The male characters are wearing stereotypically manly clothes, for example – the brown leather jacket on ‘Steven Prince’; the suit and beige jacket on ‘Andy Knightley’; the Mod-styled black trench coat, black skinny-fit trousers and black shirt of ‘Gary King’; the smart suit and tie of ‘Oliver Chamberlain’; and the dark suit and shirt of ‘Peter Page’.
Barstools, pint of beer – all of which is pub related; stereotypically very manly, suggests once again, a mainly male audience.
The release date for the film is during the summer holidays, which suggests that they aim to target many school and college students from ages 15 and above. This date is a good release date for the film, as they also know that many working adults try to take time off and use their holidays during summer, therefore making it easier for adults to see the film. The cast are also all aged around 40 years old, suggesting that as well as a mainly teenage/young audience (of 15-30 year olds), they are also targeting up to the ages 40 and above – attempting to get an all-round audience from 15-60 years old.

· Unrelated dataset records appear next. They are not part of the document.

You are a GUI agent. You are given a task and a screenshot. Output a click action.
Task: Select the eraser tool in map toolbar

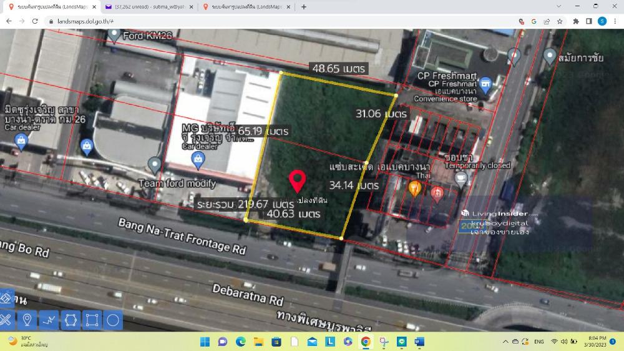[x=6, y=298]
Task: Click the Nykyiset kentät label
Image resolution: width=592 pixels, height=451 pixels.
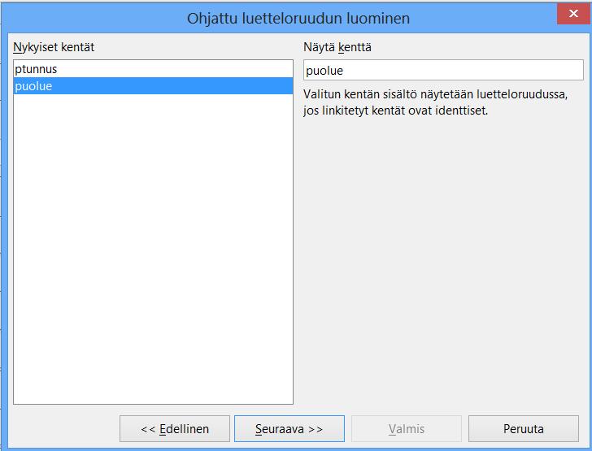Action: coord(54,47)
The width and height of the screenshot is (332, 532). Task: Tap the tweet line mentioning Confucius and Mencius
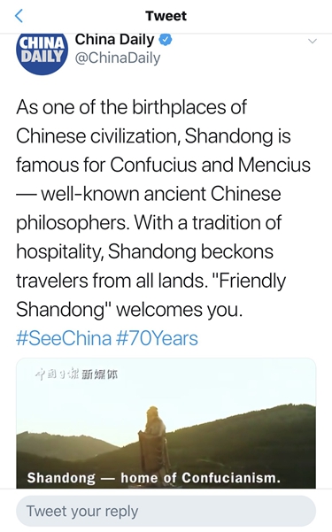click(x=163, y=165)
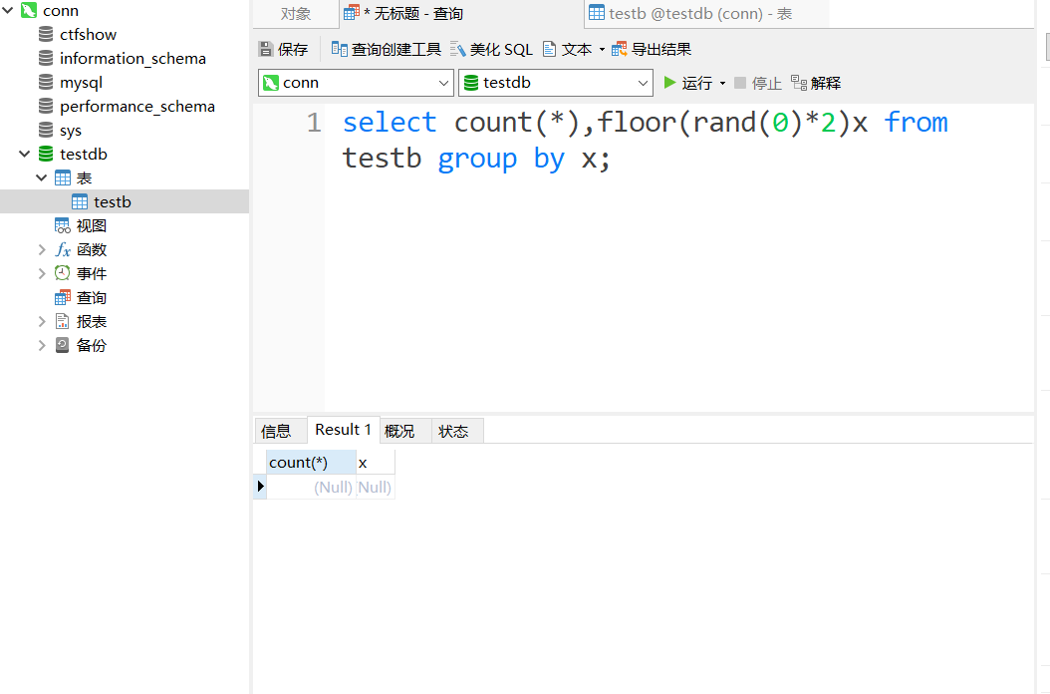Switch to the Profile (概况) tab
1050x694 pixels.
tap(399, 431)
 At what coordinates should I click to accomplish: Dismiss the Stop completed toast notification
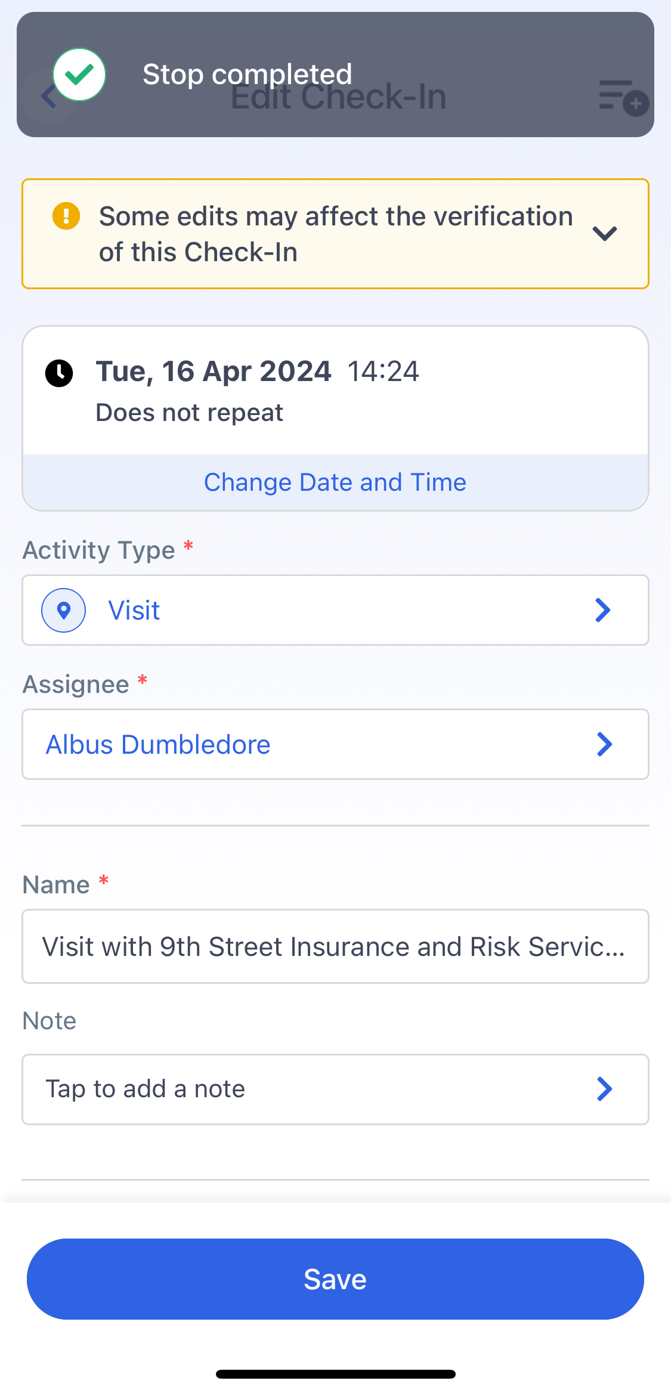pyautogui.click(x=335, y=75)
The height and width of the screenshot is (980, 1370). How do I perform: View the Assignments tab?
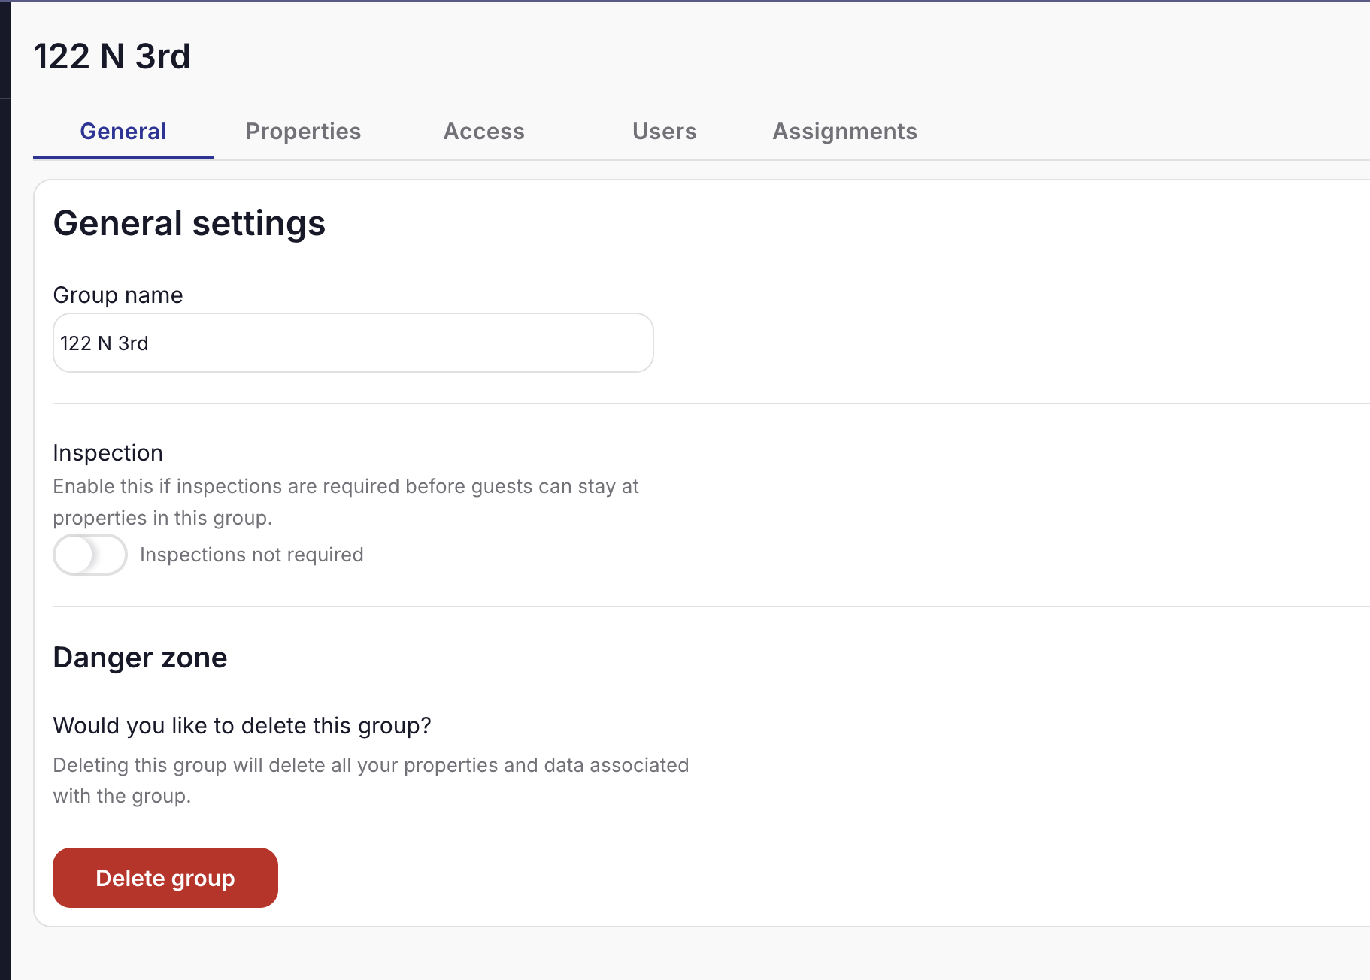point(844,131)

The props both create subversions and conformities to the characters’ stereotypes. Tallahassee wields a shotgun, which is a stereotypical weapon associated with Texans and cowboys and this shows conformity to the stereotype of Texans. Whilst Columbus; a nerdy/geeky young adult, is also possessing a shotgun, which subverts from the stereotype of geeky young adults as being passive cowards – always the subject of violence and never the violent person. As mentioned before, Wichita also subverts from the stereotype of a damsel in distress, as she possesses a chainsaw; whilst Little Rock also subverts from her stereotype of a little girl (usually associated with disliking violence, liking bright colours like pink and purple, and not usually seen as tough) however, Little Rock is wielding a spade in a menacing way, ready to bash zombies on the head.
Despite most elements in this poster having connotations of the horror genre, the tagline ‘This place is so dead’ quite clearly suggests that the film is also a comedy; and this can be gathered from the dark humour which stands out when considering the double-meaning in the text.